平静下来了,欧阳打算回府,事情既然发生了就要去面对,至于要怎么办还要好好想想。不出几步,欧阳蓦地生出一股难以形容的异感,如冰水灌顶而下,浑体凉浸,猛地回头望去,却又察觉不到任何异样,可是欧阳完全相信自己的感觉,那是一种心灵上本能的对危险的预警。
迅速回身往来路走,在拥挤的大街上见缝插针,尽量远离那种不安,可惜已经来不及了,颈后骤然一痛,没有看清身后的面孔便已颓然倒地。
日已偏西,燕王府齐云阁内,香烟袅袅。欧阳就和衣昏睡在窗边的檀木雕花大床上。
酉时更响,床上人双目微睁,见那入目的熟悉景物神情一怔,已是清醒过来。
床边人凑过身,赫然是柔欢忧虑的面庞。
“阳,感觉怎么样了?”
欧阳定定神,没有回答,却向床尾躬身而立的人问道:“人抓到没有?”
“王爷料事如神,这次那赵宁轩竟是亲自出马,试图虏劫王爷时被我们在城中捉个正着,现在正押在府内地牢中。”说话的是飞云卫正统领韩棱,这次行动便是由他全权施行。
听了这由衷的称赞,欧阳脸上却全无得色。
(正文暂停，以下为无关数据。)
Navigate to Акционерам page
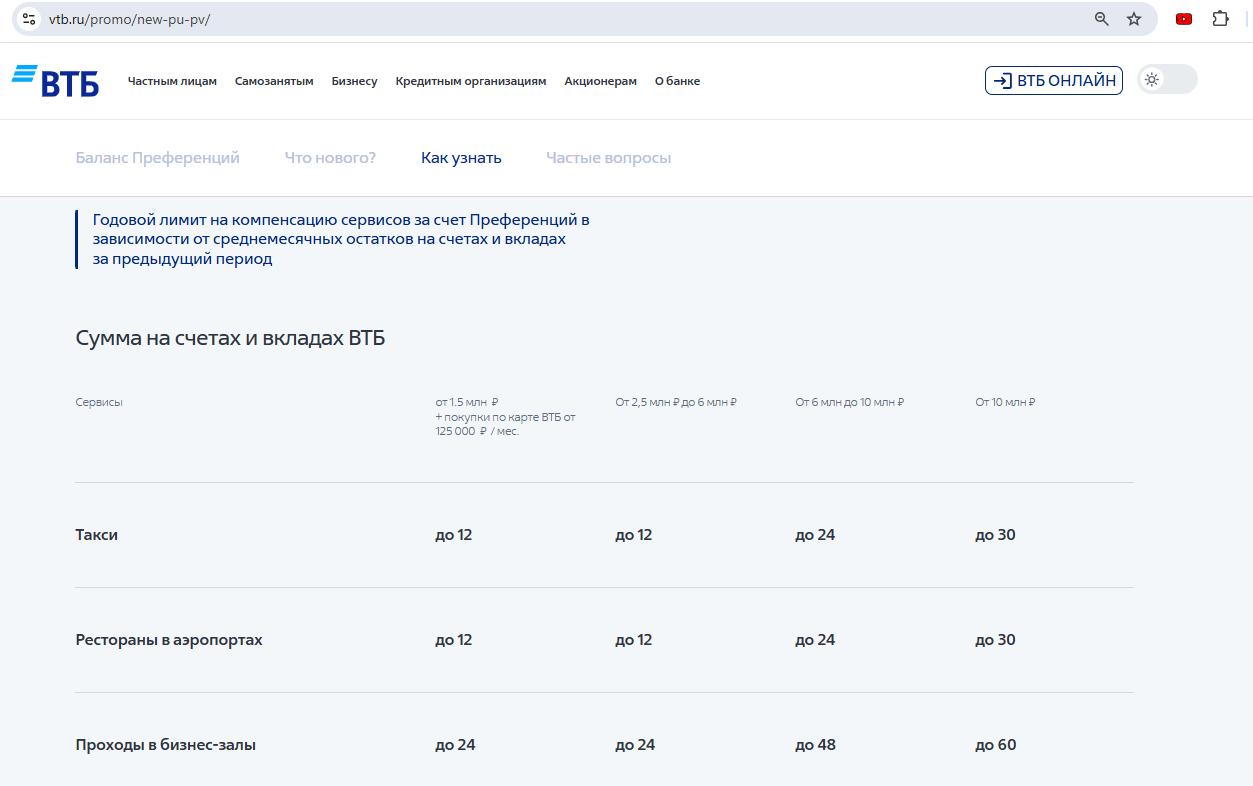point(600,82)
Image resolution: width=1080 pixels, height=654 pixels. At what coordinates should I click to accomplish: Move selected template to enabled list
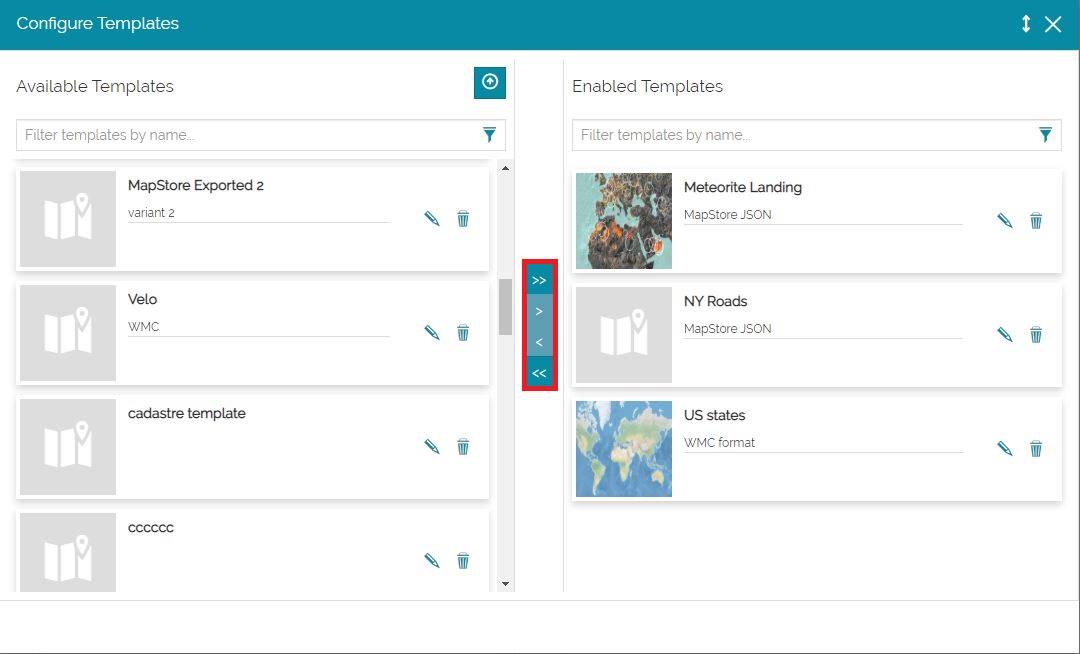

没错,这次行动事先是筹划好的,早在从那宏宅里将柔欢救出的时候,一切就已经悄然展开。很清楚当日赵宁轩告知柔欢所在的用意,而以欧阳的形事作风断不会让自己处于被动,何况如今身在炎国都城,占尽天时地利人和,从欧阳恢复燕王身份的时候起,全城便已在密切监视之下,在不动声色之间,宏宅里的往来进出无有遗漏。半个月前一群来历不明的人入住宏宅,按欧阳原来的计划,这几日里便要引蛇出洞,然因与炎翼的些许纠葛,将事情耽搁下来,具体计划还未定,只让飞云卫密切注意,随时准备行动,不想今日心神骤乱,反用自己作为诱饵,引来了那正主。
还未开口,韩棱已跪下请罪:“韩棱防范不周,措手不及之下未将王爷护卫周全,请王爷责罚。”
欧阳摆摆手:“本王今日外出全属临时起意,你又是如何知道的?”
“ 午后属下照例派人分头注意着几个由宏宅里出来的可疑人等,忽然接到申副统领消息,知道王爷正孤身往东市而行,为防不测,将大部分人手都调过来保护王爷安全。我等发现王爷一现身便有某个可疑之人在后远远吊着,我与赶上来的申副统领商量,认为可能是行动之机,于是调动人马,打算一有机会便一网打尽。没想那人身手超绝,眨眼间便闪上去将王爷弄昏了,幸亏在城中已部下天罗地网,就称着那人虏人失神之际将人一举成擒,后来一看竟是赵宁轩本人。”
听了这话,欧阳都不知道究竟是自己运气好还是赵宁轩命中由此一劫,只能将一切归为天意。虽然很想知道赵宁轩是如何从谭清远手上逃脱的,可是此时身上隐隐传来的酸涩疲倦却不允许他马上对到手的人做出处置,只能先吩咐手下的人做些必要的安排,余下的留待明日再说。
在柔欢的要求下填了肚子,梳洗更衣,好不容易将柔欢劝下去,已是戌时。欧阳躺在床上,身体虽然疲惫,却不由得想起今日与炎翼所为,心中烦乱,然而“自少”培养的敏锐直觉却没有减退,屋外难以言喻的存在感仍是引起欧阳注意。
“何人半夜莅临,何妨现身一见?”
不出欧阳所料,施施然走进房的正是谭清远——没有作任何乔装,俊雅逼人,一派大家风范。
谭清远毫无尴尬之态,被人识破行藏却仿如做客人家,悠然信步,含笑卓立,落落大方。
“清远深夜打扰,还请王爷海涵。”
“谭兄客气了,故人来访,欧阳甚为欢喜,”微笑施礼,将人往桌边椅子上让,未等谭清远开口,先一步问道:“欧阳冒昧,不知可否告知当日玄天府中欧阳离开以后究竟发生什么事而让那赵宁轩脱身至此?”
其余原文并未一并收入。